Stepping Up to the Plate?

Slow internet. No words invoke greater apoplexy in modern man than these. Oconee County, being largely rural, has suffered through its share of less than ideal Internet connectivity over the last decade. So it is little wonder that county officials recently engaged representatives of Corning Optical Communications to discuss the possibility of wiring the entire county for fiber optic Internet access. As a resident myself, nothing would please me more. However, as an ethically consistent human being, I cannot opt to ignore a little thing like theft even when that theft might benefit me personally.

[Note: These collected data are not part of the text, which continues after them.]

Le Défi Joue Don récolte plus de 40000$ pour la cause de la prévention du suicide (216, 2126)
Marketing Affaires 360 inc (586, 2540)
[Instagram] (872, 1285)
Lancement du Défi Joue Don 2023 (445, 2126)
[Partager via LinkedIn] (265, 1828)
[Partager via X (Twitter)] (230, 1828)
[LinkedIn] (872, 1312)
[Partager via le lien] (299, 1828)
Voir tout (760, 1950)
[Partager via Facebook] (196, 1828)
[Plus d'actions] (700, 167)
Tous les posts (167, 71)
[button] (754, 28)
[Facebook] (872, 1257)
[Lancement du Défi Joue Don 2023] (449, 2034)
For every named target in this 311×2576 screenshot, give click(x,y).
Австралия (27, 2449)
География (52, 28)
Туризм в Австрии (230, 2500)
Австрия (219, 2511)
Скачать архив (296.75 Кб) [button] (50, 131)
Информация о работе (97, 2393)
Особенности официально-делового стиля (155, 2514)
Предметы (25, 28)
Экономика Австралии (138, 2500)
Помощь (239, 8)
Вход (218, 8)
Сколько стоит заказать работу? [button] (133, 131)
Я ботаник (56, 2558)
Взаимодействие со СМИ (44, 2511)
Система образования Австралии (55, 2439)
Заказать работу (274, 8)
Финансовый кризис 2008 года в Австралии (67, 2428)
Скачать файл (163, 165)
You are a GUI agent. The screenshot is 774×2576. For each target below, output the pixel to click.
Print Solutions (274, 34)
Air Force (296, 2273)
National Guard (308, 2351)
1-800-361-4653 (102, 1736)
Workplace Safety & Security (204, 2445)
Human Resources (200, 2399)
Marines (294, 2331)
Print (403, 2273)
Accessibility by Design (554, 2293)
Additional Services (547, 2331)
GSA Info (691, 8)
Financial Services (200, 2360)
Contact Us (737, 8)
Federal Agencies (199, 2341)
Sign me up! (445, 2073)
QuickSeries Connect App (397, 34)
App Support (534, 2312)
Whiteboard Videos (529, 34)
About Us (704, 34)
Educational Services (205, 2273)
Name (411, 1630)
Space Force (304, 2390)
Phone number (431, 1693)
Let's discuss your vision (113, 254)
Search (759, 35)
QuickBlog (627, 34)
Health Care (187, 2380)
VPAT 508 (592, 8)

Inroads to high speed Internet have been slow not because of capriciousness but rather due to simple economics. Investments are made only if the prospect of a meaningful return is sufficient to compensate for the risk involved. What would you say if someone asked you to invest your retirement savings into a project that might yield a payback of less than 1% after 75 years? If you’re unwilling to make such a poor investment, then who can blame the telecoms for reaching the same conclusion. Capital intensive projects like running underground cables for miles and miles only to serve a handful of customers just don’t make economic sense unless those customers are willing to pay hundreds of dollars a month. And since nobody is willing to pay that, it doesn’t happen. Local governments don’t help either as various right-of-way statutes heap unnecessary costs on the process (see OCGA §46-5-1(a) and 48-5-423).

In the meeting, according to the Oconee Enterprise, Administrative Officer Jeff Benko observed that, “…in areas where the private sector has not stepped up to the plate, there’s an opportunity for the government to intervene.” In other words, where my parents have not stepped up to the plate by buying me a Ferrari, there’s an opportunity for my bank-robbing uncle to buy one on my behalf. “Stepping up to the plate” is the economic equivalent of providing something at a false cost because no one is wiling to pay its true cost.

This project was estimated to run about $1400/home served. If everyone voluntarily wrote a $1400 check that would be grand. It would be true democracy, marketplace democracy, in action. Consumers vote their preference every time they open their wallet. But we live with a political democracy as well, so as long as 51 out of 100 people want something, then it’s perfectly acceptable to reach into their neighbor’s wallet and take what is needed. Some might suggest paying for it with bonds is ethically sound as someone is voluntarily lending money to the county. But that logic is specious insofar as the bond must eventually be repaid and the only way to do so is with taxes and as we all know, taxes are theft. Indeed bonds are even more cowardly as they shift the repayment burden onto future taxpayers who have no voice in what is decided today.

Repeat after me: just because it is something I want, that does not make it is ok to use political means to force others to provide it for me.